# [Activity]
Update the entries from the line containing "You are a GUI" through the line containing "coordinates (140, 110).", inclusive, by replacing "coordinate pair" with "point". Reproduce only those lines, with everything else unchanged.
***** Given records
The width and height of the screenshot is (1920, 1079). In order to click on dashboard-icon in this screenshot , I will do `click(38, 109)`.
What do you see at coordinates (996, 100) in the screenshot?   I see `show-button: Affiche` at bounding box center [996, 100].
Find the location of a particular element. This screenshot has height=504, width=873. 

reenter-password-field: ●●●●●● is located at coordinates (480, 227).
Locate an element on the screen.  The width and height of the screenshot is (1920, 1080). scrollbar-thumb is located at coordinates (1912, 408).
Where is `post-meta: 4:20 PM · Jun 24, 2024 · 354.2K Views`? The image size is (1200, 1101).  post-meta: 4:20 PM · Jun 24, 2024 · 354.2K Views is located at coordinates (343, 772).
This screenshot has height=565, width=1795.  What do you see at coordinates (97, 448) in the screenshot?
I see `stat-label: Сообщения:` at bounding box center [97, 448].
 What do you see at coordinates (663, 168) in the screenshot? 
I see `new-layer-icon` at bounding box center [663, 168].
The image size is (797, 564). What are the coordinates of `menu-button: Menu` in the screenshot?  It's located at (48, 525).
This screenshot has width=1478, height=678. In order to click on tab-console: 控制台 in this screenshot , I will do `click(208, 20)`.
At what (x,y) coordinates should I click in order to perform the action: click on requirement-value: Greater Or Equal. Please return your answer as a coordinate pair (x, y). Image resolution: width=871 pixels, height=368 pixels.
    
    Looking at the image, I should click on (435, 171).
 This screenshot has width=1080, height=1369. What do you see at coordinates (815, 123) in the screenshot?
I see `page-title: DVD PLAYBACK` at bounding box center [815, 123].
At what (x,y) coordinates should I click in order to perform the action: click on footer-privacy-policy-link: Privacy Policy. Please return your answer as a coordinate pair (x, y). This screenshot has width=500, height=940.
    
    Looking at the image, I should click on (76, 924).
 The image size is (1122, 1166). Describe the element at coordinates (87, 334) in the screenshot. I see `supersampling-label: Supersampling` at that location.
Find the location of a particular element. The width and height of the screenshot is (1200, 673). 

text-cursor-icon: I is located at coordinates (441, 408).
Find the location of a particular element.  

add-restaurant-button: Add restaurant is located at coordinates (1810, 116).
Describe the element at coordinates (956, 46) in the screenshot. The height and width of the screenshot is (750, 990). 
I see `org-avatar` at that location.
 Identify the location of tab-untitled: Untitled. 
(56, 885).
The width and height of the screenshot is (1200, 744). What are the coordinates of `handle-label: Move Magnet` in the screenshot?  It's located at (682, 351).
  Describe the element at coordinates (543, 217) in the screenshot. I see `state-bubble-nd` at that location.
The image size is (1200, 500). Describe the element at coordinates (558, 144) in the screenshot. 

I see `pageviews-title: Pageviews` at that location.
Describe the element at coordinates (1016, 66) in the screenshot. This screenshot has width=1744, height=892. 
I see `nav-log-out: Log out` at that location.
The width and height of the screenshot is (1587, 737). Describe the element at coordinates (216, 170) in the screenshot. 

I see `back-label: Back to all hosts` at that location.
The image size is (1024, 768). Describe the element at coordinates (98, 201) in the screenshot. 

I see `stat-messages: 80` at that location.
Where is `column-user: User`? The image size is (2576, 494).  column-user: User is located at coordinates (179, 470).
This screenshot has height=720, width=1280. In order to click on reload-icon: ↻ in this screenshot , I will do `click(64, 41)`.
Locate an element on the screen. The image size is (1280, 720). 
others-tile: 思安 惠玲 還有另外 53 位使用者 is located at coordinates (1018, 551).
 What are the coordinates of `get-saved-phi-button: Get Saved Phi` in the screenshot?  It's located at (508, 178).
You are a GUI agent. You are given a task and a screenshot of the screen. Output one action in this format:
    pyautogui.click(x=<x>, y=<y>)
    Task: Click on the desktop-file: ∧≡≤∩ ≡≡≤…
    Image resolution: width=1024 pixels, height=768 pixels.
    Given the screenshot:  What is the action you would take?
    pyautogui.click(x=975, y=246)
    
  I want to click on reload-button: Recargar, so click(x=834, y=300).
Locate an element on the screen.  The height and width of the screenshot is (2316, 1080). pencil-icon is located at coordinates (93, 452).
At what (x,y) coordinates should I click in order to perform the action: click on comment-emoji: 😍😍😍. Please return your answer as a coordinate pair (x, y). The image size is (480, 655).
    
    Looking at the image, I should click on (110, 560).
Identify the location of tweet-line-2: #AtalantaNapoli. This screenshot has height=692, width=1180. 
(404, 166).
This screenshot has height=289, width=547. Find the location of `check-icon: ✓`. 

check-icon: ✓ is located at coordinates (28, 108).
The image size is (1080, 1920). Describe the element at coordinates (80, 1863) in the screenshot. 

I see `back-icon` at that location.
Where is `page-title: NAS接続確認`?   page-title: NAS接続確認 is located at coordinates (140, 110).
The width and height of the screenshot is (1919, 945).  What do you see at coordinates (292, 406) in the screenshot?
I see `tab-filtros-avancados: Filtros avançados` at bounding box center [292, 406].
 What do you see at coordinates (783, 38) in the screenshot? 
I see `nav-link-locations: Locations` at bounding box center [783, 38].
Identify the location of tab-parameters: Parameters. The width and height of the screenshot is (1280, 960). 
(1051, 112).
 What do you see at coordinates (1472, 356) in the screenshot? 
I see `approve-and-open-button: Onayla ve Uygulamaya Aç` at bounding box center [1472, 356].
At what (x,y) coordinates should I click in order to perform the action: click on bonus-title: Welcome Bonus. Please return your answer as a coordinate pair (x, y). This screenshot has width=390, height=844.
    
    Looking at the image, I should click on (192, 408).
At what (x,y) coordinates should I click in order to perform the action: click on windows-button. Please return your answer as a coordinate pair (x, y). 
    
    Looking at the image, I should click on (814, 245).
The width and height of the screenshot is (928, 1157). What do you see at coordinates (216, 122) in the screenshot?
**********
# [Answer to this exercise]
You are a GUI agent. You are given a task and a screenshot of the screen. Output one action in this format:
    pyautogui.click(x=<x>, y=<y>)
    Task: Click on the desktop-file: ∧≡≤∩ ≡≡≤…
    Image resolution: width=1024 pixels, height=768 pixels.
    Given the screenshot:  What is the action you would take?
    pyautogui.click(x=975, y=246)
    
  I want to click on reload-button: Recargar, so click(x=834, y=300).
Locate an element on the screen.  The height and width of the screenshot is (2316, 1080). pencil-icon is located at coordinates (93, 452).
At what (x,y) coordinates should I click in order to perform the action: click on comment-emoji: 😍😍😍. Please return your answer as a point (x, y). The image size is (480, 655).
    
    Looking at the image, I should click on (110, 560).
Identify the location of tweet-line-2: #AtalantaNapoli. This screenshot has height=692, width=1180. 
(404, 166).
This screenshot has height=289, width=547. Find the location of `check-icon: ✓`. 

check-icon: ✓ is located at coordinates (28, 108).
The image size is (1080, 1920). Describe the element at coordinates (80, 1863) in the screenshot. 

I see `back-icon` at that location.
Where is `page-title: NAS接続確認`?   page-title: NAS接続確認 is located at coordinates (140, 110).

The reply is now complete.